St. Pete artist recognized for sci-fi pieces made of recyclables
ST. PETERSBURG -
The workshop behind Sarah Thee Campagna's Kenwood home houses old lawnmower parts, discarded drill bits and other odds and ends you'd find in any garage.
These bits and pieces, though, aren't junk. Boxed in clear containers and organized by shape and size on a tall set of shelves, they are the building blocks of the fine art robots, futuristic weapons and spaceships Campagna makes here. The systems analyst turned full-time artist hunts for the small metal items she uses in her artwork at yard and estate sales.
Campagna said she likes the emotional component of the unconventional medium.
“In addition to recycling things and materials, I'm also recycling and reusing memories,” she said.

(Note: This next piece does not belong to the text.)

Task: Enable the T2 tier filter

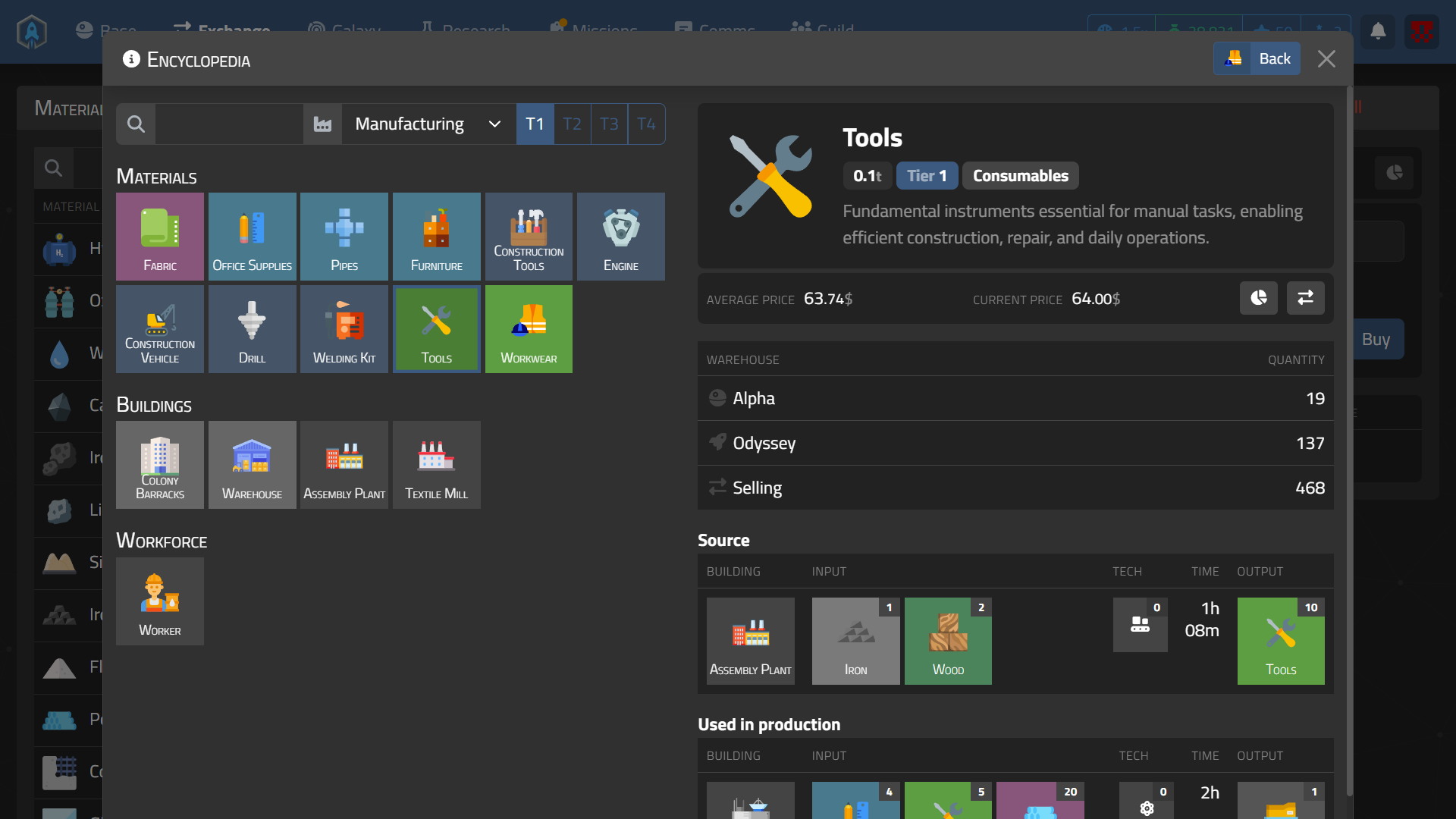Action: pos(572,124)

This month, Campagna, 49, learned her work would be included in a national touring exhibit organized by the Landfill Art Project. A spacecraft from her workshop will be among works from 34 artists made from items that would have been thrown away otherwise.
She based her first CyberCraft Robots piece on something she found at an estate sale something classic but utterly obsolete.

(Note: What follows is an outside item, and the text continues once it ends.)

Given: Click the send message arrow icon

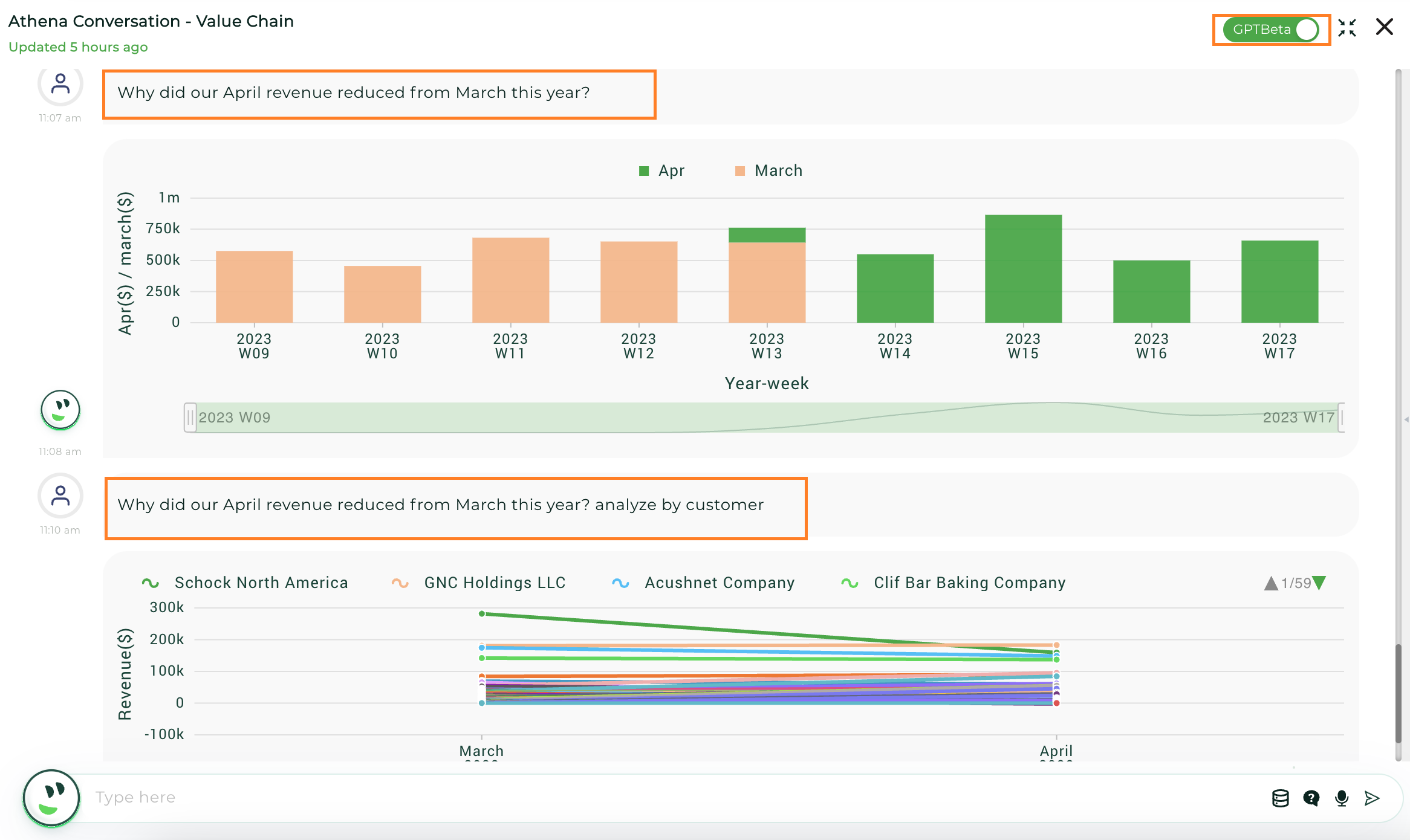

“I used the distributor cap from an old Ford – a Model T,” she said.
“Now it's the head of a robot that's in someone's house.”
In the five years Campagna has worked on the robots, they've caught on in the art world, both locally and nationally. The gift shop in the Museum of Fine Art in St. Petersburg features her robots, and someone in Seattle bought one after the “Boing Boing” cultural blog wrote about her work.
“I think a lot of people are more conscious about reusing objects,” said Audrie Ranon, retail operations and visitor services manager at the museum. “With Sarah's work, it goes beyond that. She's creating something interesting and fun kind of sci-fi.”
The science fiction component factors heavily into Campagna's work.
“All of my pieces have a story,” she said.
Each has a name and a background, and each is part of a bigger narrative meant, in part, to be social commentary.
As a female artist working in a grittier medium requiring long hours sweating in a workshop, Campagna faces social challenges of her own.
Her long blonde hair, vivid green and pink eye shadow and librarian glasses might contradict the image many people might have of a “metal worker.”
Nobody believes it's her, and not her husband, sweating and bleeding for hours on end, muscling, torching and forging metal into the manicured anthropomorphic sculptures that go out under the CyberCraft name. Her husband, though, handles the electric components on the pieces that light up.
“When people see a woman's name, they do not expect industrial art,” she said. “They expect to see something with lace stuck to it.”
Despite lingering stereotypes, she's been able to earn credibility among the local arts community.
“I'm drawn to art that is executed well,” said Frank Struck III, a Gulfport-based metal artist. “Sarah's art has always been that way. She's very meticulous.”